There were a couple of men who violently stated I was flat wrong about this, demonstrating USian myopia and ignorance, that sugar cane was indigenous to the New World and brought to the old with exploration, like tomatoes. But I rattled off several book titles that document the history of sugar cane and the plantation system, as it moved, via, first the Arabs, out of India and further and further west along the Mediterranean. One of the multiply-lingual participants (languages were Spanish, French, Créole, and English, as well as Portuguese) took his laptop to le hôtel Rotobas's tiny, limited wi-fi (pronounced weefee -- oui, oui, weefee!) area, looked up the books, looked up the subject on wiki, etc., and returned, to solomnly announce that Madame was indeed correct in every respect.

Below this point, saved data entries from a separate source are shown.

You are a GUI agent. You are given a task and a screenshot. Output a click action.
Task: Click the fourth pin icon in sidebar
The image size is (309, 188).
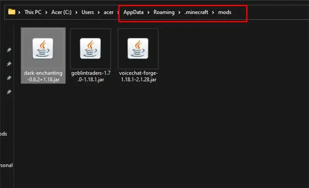coord(9,92)
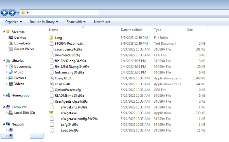Viewport: 229px width, 142px height.
Task: Click the New folder button
Action: (102, 22)
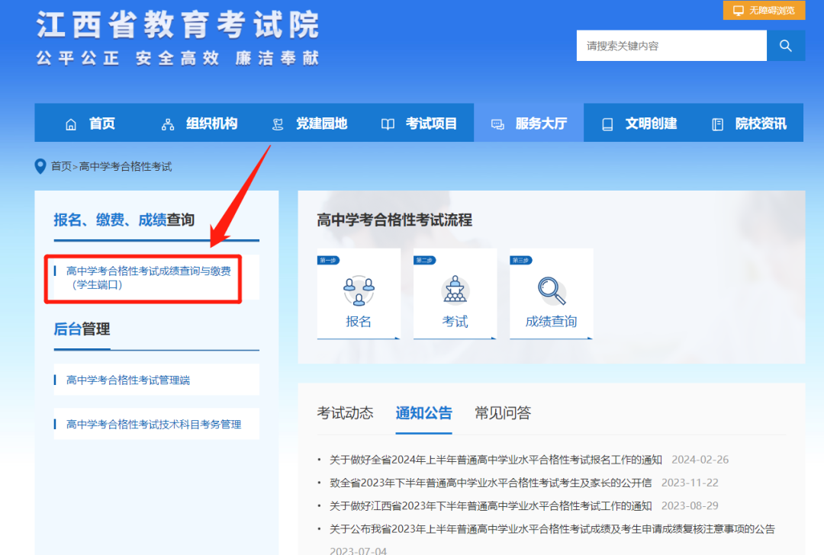Click the chat icon beside 服务大厅
The height and width of the screenshot is (555, 824).
pyautogui.click(x=498, y=123)
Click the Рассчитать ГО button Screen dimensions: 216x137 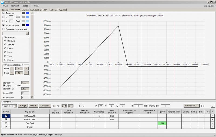(191, 106)
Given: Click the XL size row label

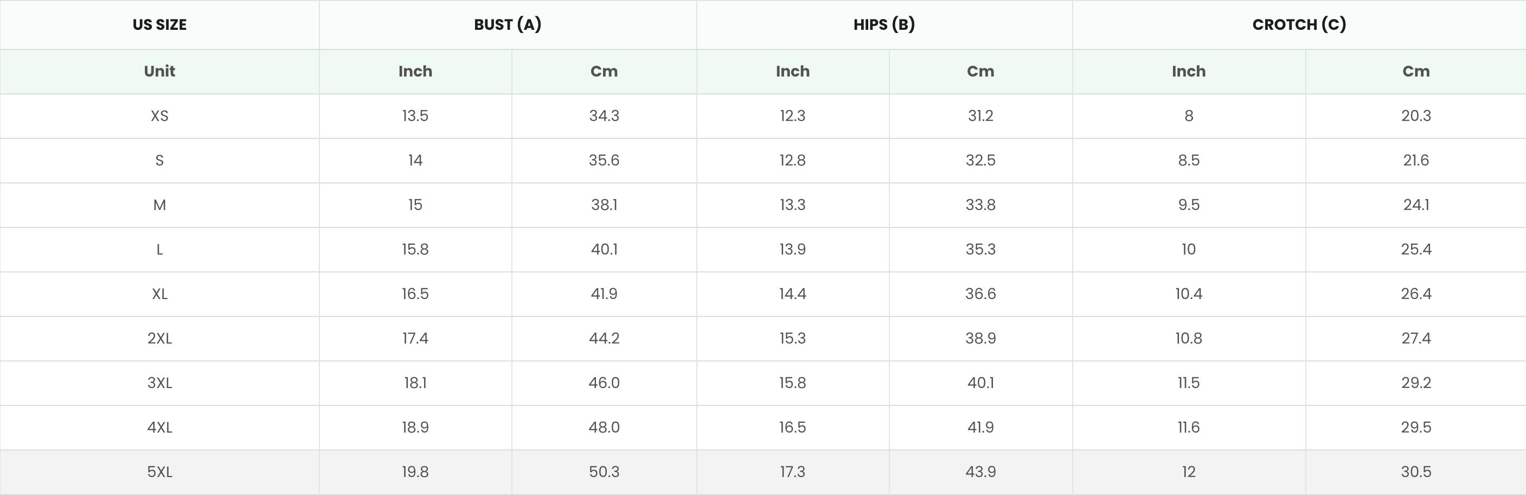Looking at the screenshot, I should pos(159,294).
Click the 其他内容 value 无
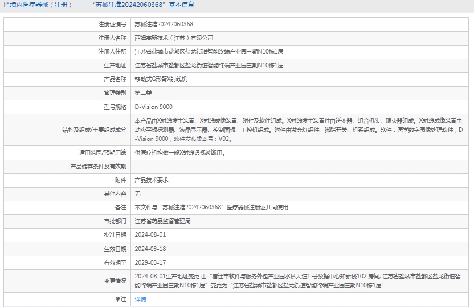This screenshot has height=308, width=474. click(x=137, y=193)
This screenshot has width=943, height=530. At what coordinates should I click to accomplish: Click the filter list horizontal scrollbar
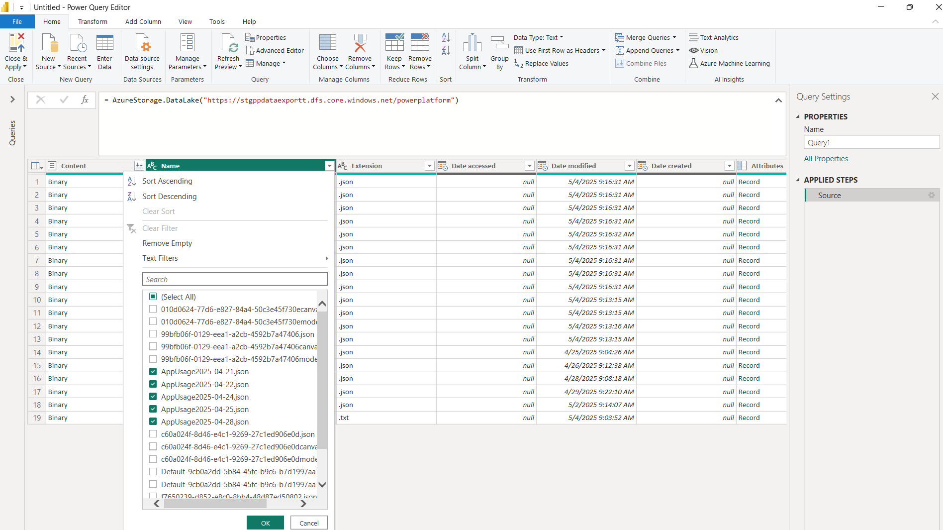[215, 504]
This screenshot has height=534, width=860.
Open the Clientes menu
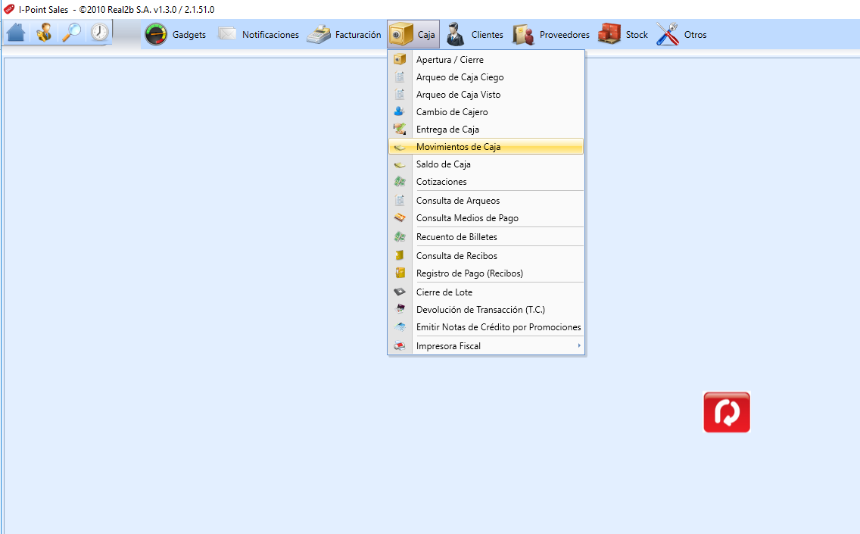click(x=475, y=35)
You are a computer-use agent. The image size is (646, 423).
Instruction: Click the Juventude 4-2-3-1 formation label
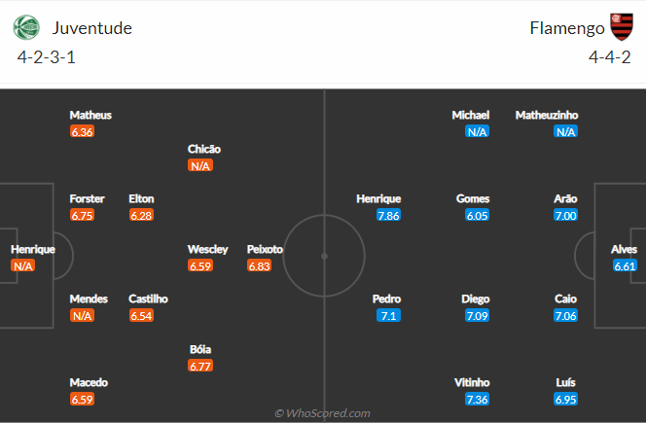(47, 57)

This was my only unpleasant experience. I felt so embarrassed. I hadn't intended to speak to the conference participants at all. But while Raghunath Manet's presentation was in play I inadvertently mentioned this little fact, basically to myself -- connecting dots for myself -- aloud, within our little circle of English speakers and our translator, and Stephanie, the translator, waved wildly to the roving microphone and insisted I present this information to room.

And things went from there.But this little bit of information ended transforming most of the participants to some degree or another, whether a doctoral candidate at NYU, a member of the ministry of culture who lives, naturally, in Paris, to the translator, who is television documentarian of culture and art, to the organizer of the Symposium, whose ex-father-in-law was one of the most poltically significant figures of Martinique, and with whom she shared none of his views -- Aimé Césaire.

But isn't it amazing how every discipline that could so benefit from history, doesn't know it? And I was one of the few non-academics the room. Later in the week, I confounded the French Ministry of Culture guy, who is the one in charge of the Guadeloupe Department (all of the French Caribbean is under the Guadeloupe Department, even if it is named the Guadeloupe Department), and thus the guy who has control of all the money, when I casually mentioned the speculations that can be made in terms of the significance to the history of the Department of Guadeloupe -- slave revolutions and counter-revolutions and, later, their generally activist leftist political leanings -- Martinique being the place from which came Madame d'Maintenon, born protestant as Mademoiselle d'Aubigné, who ended up wife to King Louis XIV, as well as Pagerie Plantation, where the future Empress Josephine grew up.
This was in every way a transformative event, and I feel so very, very grateful and privileged to have had this opportunity.

This nation looks worse than ever from that perspective. We are a civic sewer. Our only culture is greed and consumption. Nevertheless, the citizens of the Department of Guadeloupe have many, many complaints. But they don't want to be separate from France even so. Among their considerations is the terror that if they became independent the U.S. global corps would take over. Not to mention they'd lose their pensions, free health care, free education and all the other multiple benefits they receive from being France.This is what one African national called, "A vision of African paradise, what we should be, and what our colonialism has always made sure we never can be."